HIV patients are not at risk of neurocognitive impairment from a co-infection of hepatitis C virus (HCV), according to a study, titled, “Absence of neurocognitive effect of hepatitis C infection in HIV-coinfected people” conducted by researchers at the Washington University School of Medicine in St. Louis, is published in the journal Neurology. The effects of suffering from both HCV and HIV has been widely studied, and the conclusions of this study give new insights to the neurocognitive performance of HCV-HIV patients.
The research team concluded that a co-infection with HIV and HCV does not cause neurocognitive impairment, in the absence of substantial liver damage associated with HCV. “Hepatitis C infection has serious long-term side effects, such as damage to the liver, but our research indicates that it does not affect the brain,” explained the lead author of the study David Clifford, M.D. “If a hepatitis C infection gets to the point where it damages liver function, the resulting inflammation might well contribute to mental impairment.

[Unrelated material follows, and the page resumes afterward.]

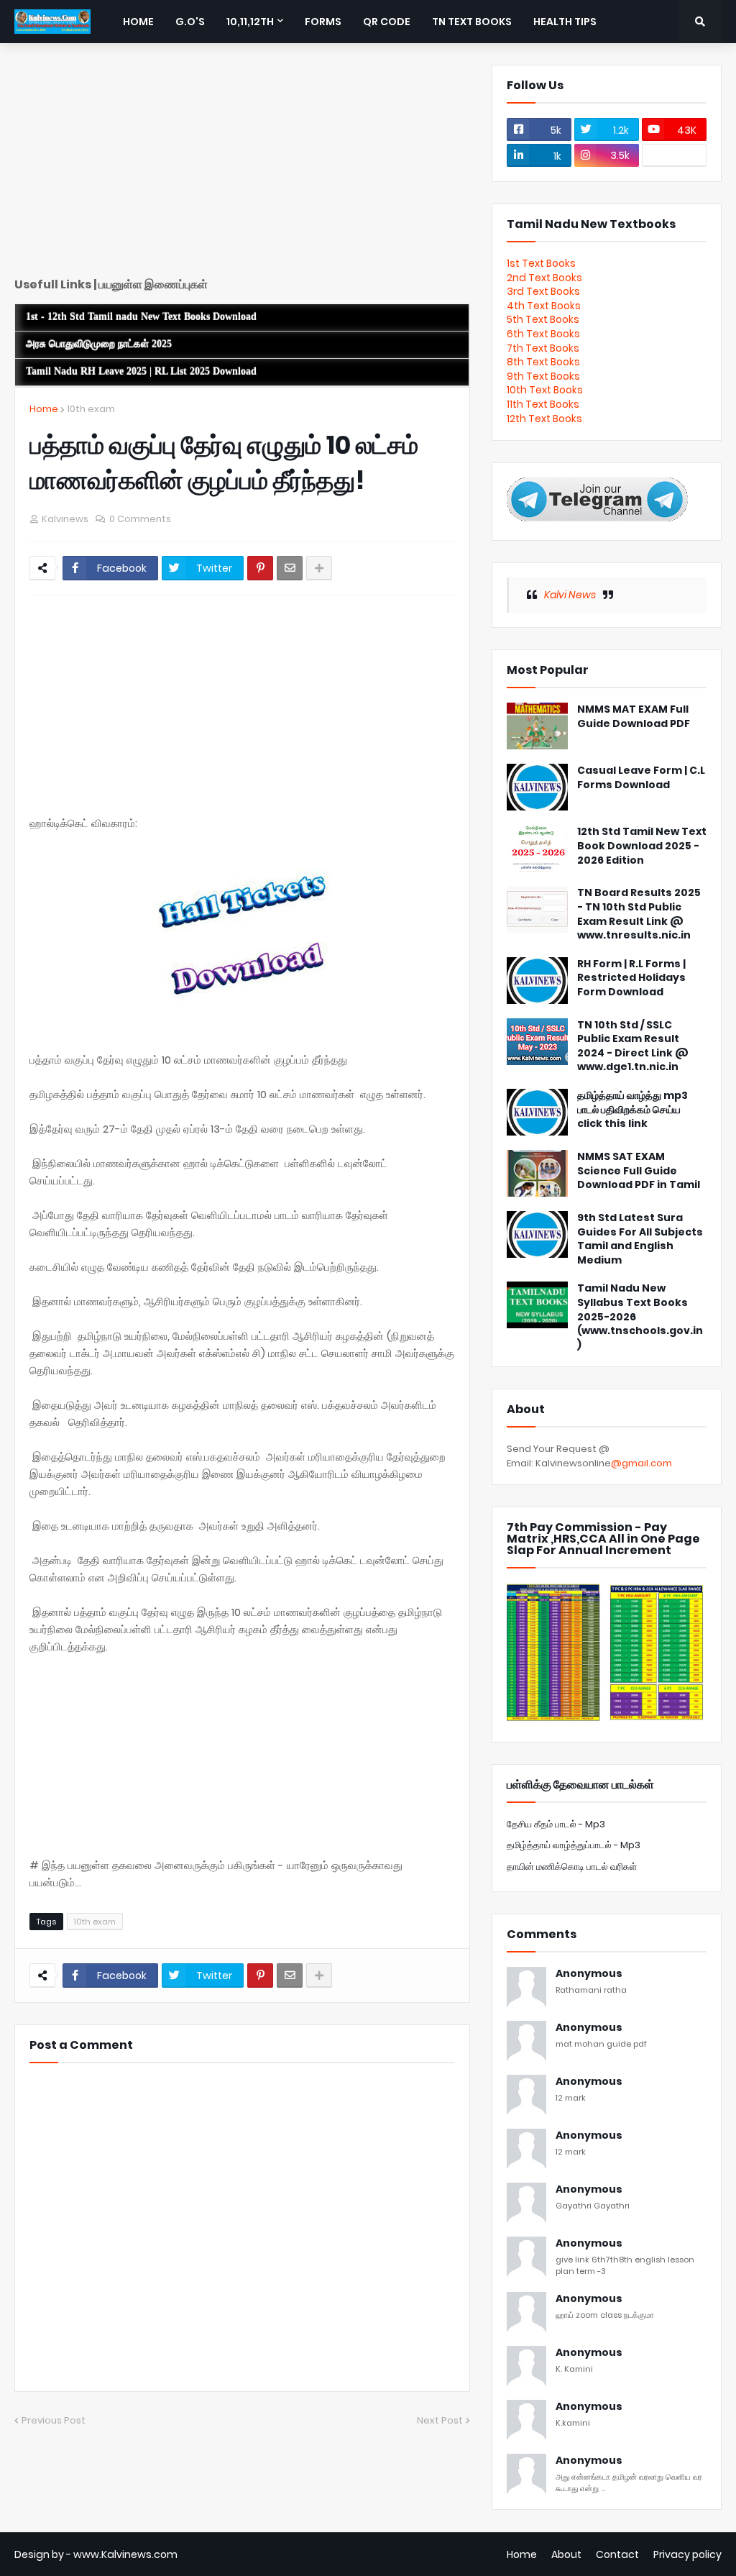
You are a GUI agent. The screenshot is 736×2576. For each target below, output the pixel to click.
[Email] (290, 568)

Beyond that, though, it doesn’t seem to be an active collaborator in the harm HIV does to the brain.” Clifford also serves as a professor of neurology and medicine at the Washington University School of Medicine.
In order to assess the effects of co-infection on neurocognitive impairment, the scientists analyzed data from 1,582 patients, chronically infected with HIV, with approximately one quarter of them infected as well with HCV; and concluded that, within the HCV-seropositive participants, there was no correlation between neurocognitive performance and serum HCV RNA concentration.

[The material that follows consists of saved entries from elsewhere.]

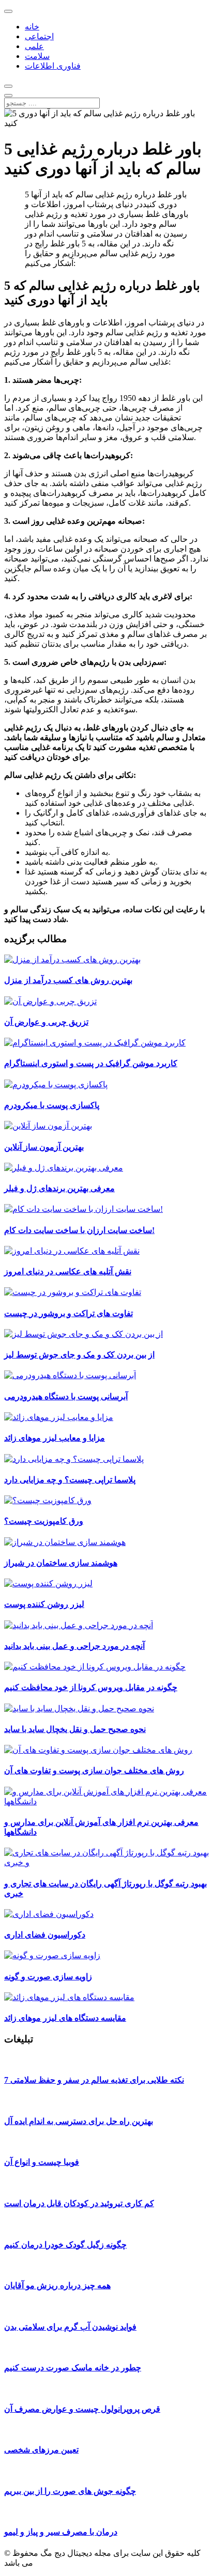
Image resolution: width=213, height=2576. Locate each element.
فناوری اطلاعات (53, 65)
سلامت (37, 56)
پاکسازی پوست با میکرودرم (51, 1105)
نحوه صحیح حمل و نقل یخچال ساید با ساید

The next step for the researchers is to continue the studies based on immune responses in the brain, as well as in the bowel, which happens during the first phases of HIV, and tends to be triggered by the infection. Clifford and his team aims to increase knowledge on the possibility of these early immune responses, which may be triggering chronic inflammation that is harmful for the brain.
HIV-HCV co-infections received the attention of several scientists, with another research team from a clinic in Madrid, Spain recently discovering Spanish patients are more difficult to treat than patients from other ethnic groups, due to their genetics. The results of the retrospective analysis were presented at the AASLD/ EASL Special Conference on Hepatitis C, in New York.